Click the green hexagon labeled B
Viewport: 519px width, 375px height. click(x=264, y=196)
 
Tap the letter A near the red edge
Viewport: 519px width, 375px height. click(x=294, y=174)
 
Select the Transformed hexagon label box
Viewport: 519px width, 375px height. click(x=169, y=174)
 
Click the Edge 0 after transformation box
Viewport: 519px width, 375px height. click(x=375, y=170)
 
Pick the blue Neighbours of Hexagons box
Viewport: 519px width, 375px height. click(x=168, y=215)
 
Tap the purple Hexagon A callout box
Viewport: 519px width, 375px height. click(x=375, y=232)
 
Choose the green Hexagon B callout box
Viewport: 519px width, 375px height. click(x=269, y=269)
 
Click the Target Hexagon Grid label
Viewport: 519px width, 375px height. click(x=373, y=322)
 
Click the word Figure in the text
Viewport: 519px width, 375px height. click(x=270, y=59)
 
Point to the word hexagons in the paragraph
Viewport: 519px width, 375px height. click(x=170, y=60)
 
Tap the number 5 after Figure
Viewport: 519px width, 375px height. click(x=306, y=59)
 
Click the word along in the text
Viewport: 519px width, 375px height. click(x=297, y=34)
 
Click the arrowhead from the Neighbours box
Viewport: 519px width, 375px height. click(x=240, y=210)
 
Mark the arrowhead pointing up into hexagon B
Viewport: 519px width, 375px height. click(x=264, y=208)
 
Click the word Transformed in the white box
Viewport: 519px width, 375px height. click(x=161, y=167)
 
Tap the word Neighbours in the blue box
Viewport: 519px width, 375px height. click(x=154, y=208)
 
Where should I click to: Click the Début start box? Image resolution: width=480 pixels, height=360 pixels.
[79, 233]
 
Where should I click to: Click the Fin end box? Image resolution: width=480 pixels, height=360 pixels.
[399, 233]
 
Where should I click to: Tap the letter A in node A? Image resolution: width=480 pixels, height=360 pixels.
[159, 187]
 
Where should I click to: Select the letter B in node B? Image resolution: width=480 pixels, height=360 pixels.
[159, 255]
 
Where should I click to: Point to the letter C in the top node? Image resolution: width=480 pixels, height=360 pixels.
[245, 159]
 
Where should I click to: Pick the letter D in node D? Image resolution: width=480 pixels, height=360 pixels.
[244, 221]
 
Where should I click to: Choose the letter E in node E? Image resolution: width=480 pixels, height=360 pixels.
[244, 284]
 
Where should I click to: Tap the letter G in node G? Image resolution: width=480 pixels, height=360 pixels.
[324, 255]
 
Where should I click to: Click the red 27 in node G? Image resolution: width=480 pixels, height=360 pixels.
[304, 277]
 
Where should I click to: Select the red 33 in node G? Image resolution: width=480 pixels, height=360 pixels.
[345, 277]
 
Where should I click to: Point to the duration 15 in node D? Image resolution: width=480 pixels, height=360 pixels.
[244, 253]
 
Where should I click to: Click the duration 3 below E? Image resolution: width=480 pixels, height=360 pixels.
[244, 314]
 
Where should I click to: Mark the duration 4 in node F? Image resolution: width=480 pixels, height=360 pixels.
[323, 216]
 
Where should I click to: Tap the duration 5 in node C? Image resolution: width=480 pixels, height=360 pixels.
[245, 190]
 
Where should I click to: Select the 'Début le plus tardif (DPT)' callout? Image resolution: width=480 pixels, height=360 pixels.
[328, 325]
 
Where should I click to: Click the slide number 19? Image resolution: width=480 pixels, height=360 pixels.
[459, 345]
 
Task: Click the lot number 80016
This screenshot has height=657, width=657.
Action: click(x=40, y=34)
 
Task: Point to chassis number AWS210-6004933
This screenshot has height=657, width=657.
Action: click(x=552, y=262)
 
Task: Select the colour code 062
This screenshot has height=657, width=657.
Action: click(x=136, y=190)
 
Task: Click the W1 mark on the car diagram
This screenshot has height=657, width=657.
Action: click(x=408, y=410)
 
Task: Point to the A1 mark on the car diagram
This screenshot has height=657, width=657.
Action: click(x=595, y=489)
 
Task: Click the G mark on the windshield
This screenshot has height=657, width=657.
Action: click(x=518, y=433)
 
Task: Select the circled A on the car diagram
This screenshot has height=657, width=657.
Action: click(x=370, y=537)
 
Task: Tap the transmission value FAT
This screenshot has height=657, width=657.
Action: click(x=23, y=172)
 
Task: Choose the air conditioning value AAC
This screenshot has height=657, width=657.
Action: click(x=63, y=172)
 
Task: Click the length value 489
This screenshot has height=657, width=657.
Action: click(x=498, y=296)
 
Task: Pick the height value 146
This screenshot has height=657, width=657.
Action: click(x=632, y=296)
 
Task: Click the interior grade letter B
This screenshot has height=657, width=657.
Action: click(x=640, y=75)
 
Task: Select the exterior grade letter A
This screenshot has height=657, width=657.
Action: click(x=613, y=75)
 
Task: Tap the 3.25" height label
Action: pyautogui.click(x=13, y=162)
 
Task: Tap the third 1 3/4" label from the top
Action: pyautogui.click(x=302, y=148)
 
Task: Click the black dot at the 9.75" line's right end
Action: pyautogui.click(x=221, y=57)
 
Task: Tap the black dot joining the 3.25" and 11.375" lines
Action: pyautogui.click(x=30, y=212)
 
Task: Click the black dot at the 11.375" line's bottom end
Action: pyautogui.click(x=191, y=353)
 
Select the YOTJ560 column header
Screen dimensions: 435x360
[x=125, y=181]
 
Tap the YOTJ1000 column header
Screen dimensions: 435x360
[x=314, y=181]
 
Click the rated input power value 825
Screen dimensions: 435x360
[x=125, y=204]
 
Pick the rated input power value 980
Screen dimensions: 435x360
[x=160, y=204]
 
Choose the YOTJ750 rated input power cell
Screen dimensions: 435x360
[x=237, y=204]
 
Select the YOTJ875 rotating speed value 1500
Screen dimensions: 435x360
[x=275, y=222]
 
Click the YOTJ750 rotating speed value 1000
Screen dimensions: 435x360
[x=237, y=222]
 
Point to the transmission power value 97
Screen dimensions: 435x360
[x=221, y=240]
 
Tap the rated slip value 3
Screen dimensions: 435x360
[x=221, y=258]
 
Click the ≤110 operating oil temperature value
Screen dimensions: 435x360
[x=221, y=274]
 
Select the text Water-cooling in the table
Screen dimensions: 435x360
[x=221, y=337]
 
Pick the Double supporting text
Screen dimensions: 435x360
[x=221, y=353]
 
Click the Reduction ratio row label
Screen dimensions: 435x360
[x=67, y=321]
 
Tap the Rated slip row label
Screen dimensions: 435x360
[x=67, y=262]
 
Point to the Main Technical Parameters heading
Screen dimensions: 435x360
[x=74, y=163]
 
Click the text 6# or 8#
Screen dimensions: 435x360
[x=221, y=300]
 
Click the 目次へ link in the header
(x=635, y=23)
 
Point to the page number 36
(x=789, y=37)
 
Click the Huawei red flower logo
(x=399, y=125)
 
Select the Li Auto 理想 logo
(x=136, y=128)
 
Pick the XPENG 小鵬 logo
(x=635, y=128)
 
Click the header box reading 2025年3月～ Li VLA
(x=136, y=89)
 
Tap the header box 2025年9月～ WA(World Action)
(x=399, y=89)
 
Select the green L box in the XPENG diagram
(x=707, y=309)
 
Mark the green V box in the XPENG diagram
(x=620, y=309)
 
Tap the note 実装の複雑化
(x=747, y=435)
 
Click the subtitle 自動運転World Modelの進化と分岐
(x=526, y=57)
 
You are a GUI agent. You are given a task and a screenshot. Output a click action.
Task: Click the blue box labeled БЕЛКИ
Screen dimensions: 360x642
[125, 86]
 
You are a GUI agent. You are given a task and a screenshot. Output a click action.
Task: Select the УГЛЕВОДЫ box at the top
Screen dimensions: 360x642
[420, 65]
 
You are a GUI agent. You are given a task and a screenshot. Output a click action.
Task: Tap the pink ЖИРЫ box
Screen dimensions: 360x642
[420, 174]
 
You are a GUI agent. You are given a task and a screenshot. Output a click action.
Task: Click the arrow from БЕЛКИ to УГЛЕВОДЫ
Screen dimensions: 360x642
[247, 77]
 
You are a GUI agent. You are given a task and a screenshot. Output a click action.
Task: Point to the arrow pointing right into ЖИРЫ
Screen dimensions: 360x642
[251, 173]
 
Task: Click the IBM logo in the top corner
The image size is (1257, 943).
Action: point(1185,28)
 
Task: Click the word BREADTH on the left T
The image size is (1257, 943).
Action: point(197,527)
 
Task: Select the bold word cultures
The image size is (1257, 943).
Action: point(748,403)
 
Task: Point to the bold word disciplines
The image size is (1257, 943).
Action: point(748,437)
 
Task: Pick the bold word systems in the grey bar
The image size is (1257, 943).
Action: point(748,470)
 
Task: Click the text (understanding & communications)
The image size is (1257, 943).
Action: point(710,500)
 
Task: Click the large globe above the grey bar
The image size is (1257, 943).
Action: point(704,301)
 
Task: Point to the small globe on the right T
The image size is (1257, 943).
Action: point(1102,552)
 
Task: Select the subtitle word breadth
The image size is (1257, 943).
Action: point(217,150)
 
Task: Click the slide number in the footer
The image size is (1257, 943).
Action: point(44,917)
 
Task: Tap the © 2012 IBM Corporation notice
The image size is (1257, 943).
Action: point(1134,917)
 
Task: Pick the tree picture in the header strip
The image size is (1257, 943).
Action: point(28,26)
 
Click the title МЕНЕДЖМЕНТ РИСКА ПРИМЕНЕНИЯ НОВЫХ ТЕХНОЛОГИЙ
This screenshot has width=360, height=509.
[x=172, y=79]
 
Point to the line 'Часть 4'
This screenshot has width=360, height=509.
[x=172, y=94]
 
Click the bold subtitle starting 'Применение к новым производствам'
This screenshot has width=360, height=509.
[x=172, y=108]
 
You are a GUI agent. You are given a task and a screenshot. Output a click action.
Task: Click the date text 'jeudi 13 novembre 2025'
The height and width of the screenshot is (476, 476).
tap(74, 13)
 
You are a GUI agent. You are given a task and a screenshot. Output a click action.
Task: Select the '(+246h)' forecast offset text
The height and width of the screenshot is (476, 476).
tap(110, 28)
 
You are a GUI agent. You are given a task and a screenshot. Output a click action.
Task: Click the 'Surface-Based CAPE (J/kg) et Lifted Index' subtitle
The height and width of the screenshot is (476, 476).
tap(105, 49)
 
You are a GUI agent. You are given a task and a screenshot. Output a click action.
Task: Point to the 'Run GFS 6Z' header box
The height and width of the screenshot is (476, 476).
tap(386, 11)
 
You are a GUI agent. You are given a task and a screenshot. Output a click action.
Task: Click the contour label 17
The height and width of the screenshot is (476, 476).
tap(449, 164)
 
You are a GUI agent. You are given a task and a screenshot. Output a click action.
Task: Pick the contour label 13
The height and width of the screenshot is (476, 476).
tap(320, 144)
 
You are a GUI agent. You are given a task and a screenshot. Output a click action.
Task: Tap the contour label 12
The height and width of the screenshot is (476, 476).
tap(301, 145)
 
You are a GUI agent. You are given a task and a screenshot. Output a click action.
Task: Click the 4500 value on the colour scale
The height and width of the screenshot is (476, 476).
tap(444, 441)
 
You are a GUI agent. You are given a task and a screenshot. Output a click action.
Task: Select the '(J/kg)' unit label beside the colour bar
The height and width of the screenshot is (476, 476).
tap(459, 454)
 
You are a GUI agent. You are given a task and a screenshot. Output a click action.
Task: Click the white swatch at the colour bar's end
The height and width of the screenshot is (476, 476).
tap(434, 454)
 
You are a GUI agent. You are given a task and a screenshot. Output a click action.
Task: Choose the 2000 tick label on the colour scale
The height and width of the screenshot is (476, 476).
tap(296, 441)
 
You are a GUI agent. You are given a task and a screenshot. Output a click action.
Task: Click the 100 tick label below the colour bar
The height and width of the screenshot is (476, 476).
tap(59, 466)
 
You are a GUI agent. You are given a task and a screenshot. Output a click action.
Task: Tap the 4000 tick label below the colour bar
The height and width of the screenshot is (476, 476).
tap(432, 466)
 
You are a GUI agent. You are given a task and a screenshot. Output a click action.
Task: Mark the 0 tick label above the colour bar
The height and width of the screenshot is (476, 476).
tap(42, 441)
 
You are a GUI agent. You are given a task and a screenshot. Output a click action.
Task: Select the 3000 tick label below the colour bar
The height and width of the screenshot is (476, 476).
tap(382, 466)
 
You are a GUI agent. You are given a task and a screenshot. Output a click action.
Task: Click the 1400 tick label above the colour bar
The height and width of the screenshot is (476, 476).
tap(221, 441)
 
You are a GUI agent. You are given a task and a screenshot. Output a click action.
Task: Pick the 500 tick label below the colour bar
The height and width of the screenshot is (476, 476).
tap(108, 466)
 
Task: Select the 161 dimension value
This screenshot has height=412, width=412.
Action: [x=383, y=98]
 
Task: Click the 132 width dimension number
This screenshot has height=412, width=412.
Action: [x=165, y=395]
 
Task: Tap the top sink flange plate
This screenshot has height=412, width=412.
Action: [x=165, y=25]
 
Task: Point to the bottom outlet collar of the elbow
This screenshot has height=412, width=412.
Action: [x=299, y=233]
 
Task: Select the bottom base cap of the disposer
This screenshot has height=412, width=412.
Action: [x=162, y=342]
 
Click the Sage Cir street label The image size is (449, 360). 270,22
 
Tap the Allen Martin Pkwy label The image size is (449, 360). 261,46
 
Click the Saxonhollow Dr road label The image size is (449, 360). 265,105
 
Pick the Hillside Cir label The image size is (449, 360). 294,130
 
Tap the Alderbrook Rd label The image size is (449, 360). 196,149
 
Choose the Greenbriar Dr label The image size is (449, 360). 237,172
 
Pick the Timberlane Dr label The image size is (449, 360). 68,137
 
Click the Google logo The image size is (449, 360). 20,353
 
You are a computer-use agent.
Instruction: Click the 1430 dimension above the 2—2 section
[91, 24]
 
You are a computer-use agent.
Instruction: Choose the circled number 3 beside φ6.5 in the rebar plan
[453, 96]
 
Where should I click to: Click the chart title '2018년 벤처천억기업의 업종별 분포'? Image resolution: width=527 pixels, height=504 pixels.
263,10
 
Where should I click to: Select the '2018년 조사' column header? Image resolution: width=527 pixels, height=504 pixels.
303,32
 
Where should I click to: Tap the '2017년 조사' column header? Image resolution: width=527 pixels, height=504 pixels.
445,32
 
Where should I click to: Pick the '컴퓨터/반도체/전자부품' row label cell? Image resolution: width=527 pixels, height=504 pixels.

_Exercise instructions_
Print the stretch of the listing that opens with the line containing "Where should I click to: Tap the '2017년" and closes with the final line of the listing, including both ends. Copy every line character for character.

_Finished exercise_
Where should I click to: Tap the '2017년 조사' column header? Image resolution: width=527 pixels, height=504 pixels.
445,32
 
Where should I click to: Pick the '컴퓨터/반도체/전자부품' row label cell? Image resolution: width=527 pixels, height=504 pixels.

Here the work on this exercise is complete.